■ Consigne
Prolongez le texte sur le passage de l'argent au capital en reprenant juste après sa dernière phrase.

■ Texte
La production marchande n’est donc pas possible sans la relation de la marchandise à la monnaie. Cela pose ainsi une limite fondamentale à tout projet utopique : qui veut supprimer la monnaie doit également supprimer les rapports sociaux qui font de celle-ci une nécessité. On ne peut avoir l’un sans l’autre.

De l’argent au capital

Si le procès de reproduction général de la société est médiatisé par la marchandise et l’argent, et si la production marchande ne mène pas d’existence marginale à l’intérieur d’un autre mode de production (comme ce fut le cas au Moyen-Âge en Europe), alors l’argent se transforme en capital : la figure autonome de la valeur,au travers de laquelle s’accomplit la socialisation économique des producteurs de marchandises, est devenue elle-même le premier but de l’activité économique. C’est précisément parce que l’argent est l’incarnation de la richesse abstraite (richesse qui ne connaît aucune limite immanente), que l’on ne peut prétendre en avoir
« suffisamment ». Le commerce et la production ne doivent pas seulement apporter de l’argent, mais de l’argent en quantités toujours plus grandes. La généralisation de la production marchande et de l’économie monétaire n’est possible que si la production se transforme en production capitaliste, que si l’accroissement de la richesse abstraite devient le but direct de la production, et que ce but soumet à lui tous les autres rapports sociaux. La
« force destructrice de l’argent », si souvent déplorée dans les modes de production pré-capitalistes (par exemple, par de nombreux auteurs de la Grèce antique), repose précisément sur ce processus de transformation capitaliste de la société fondée sur la généralisation des rapports monétaires. Les conceptions socialistes du marché, qui veulent abolir la production capitaliste (ou la remplacer par une société de coopératives), tout en conservant le marché, la production de marchandises et l’argent (en raison de leur « efficacité » en matière de production et d’innovation), se trouvent alors devant un problème fondamental : comment entendent-elles empêcher le retour d’une production sur un mode capitaliste sans diminuer cette « efficacité » du marché ?

■ Entrées répertoriées
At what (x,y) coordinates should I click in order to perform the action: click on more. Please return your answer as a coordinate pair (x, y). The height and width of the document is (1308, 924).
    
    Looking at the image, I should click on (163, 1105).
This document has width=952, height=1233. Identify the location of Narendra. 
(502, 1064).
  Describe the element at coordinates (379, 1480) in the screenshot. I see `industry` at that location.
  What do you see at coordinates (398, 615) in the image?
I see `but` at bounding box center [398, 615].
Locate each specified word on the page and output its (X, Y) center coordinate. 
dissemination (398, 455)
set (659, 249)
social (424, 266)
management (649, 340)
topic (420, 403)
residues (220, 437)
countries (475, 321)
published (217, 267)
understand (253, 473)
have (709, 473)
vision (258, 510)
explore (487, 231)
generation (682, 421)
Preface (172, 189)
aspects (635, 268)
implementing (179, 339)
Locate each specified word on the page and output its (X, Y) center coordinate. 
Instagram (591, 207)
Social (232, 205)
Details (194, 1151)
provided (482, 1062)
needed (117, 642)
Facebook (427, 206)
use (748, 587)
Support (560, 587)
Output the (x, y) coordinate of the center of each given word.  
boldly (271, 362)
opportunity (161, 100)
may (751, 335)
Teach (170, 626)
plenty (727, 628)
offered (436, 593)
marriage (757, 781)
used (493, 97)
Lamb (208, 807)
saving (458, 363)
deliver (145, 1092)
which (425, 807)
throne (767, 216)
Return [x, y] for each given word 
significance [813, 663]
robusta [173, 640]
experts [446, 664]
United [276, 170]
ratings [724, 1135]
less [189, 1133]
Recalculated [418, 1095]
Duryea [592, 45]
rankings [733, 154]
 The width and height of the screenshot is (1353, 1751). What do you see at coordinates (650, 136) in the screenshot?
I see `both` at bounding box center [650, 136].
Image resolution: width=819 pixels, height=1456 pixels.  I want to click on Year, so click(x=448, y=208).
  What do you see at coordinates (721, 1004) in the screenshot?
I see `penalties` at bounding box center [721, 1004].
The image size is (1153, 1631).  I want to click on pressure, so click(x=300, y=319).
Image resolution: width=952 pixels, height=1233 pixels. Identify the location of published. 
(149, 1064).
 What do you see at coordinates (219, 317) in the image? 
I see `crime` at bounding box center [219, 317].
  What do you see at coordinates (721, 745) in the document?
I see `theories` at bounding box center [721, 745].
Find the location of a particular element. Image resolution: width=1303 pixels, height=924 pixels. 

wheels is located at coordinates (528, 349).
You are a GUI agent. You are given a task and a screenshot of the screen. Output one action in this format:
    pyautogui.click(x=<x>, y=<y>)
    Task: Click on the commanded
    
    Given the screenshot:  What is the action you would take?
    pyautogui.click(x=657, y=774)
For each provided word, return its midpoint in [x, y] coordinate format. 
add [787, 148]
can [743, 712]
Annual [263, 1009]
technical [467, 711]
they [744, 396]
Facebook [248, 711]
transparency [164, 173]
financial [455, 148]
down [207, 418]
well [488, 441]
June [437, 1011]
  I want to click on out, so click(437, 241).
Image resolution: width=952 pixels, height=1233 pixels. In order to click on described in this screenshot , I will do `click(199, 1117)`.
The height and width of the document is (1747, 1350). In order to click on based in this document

■ Réponse ci-dessous
Production capitaliste et marchés financiers

Puisque c’est par l’argent que s’établissent les relations sociales dans une société d’échange, c’est aussi au travers de l’argent que ces dernières peuvent être interrompues : comme le souligne déjà Marx dans les premiers chapitre du Capital, l’argent porte avec lui la « possibilité des crises ». Dans l’enchaînement marchandise-argent-marchandise (où l’on vend sa propre marchandise pour acquérir par la suite la marchandise d’autrui), l’argent n’est pas un simple médiateur de l’échange, il peut également rompre cette médiation : une vente à laquelle ne succède pas un achat (lorsque l’argent récolté lors de la vente ne sert pas pour un achat ultérieur), brise la chaîne de la reproduction. Aussitôt que cela arrive, les biens produits ne peuvent plus être écoulés, la production diminue ou est partiellement arrêtée. En conséquence,du capital non utilisé se tient d’un côté, et de la force de travail non employée de l’autre. Toutefois un certain nombre de circonstances supplémentaires sont nécessaires pour que la simple possibilité de la crise se transforme en crise réelle.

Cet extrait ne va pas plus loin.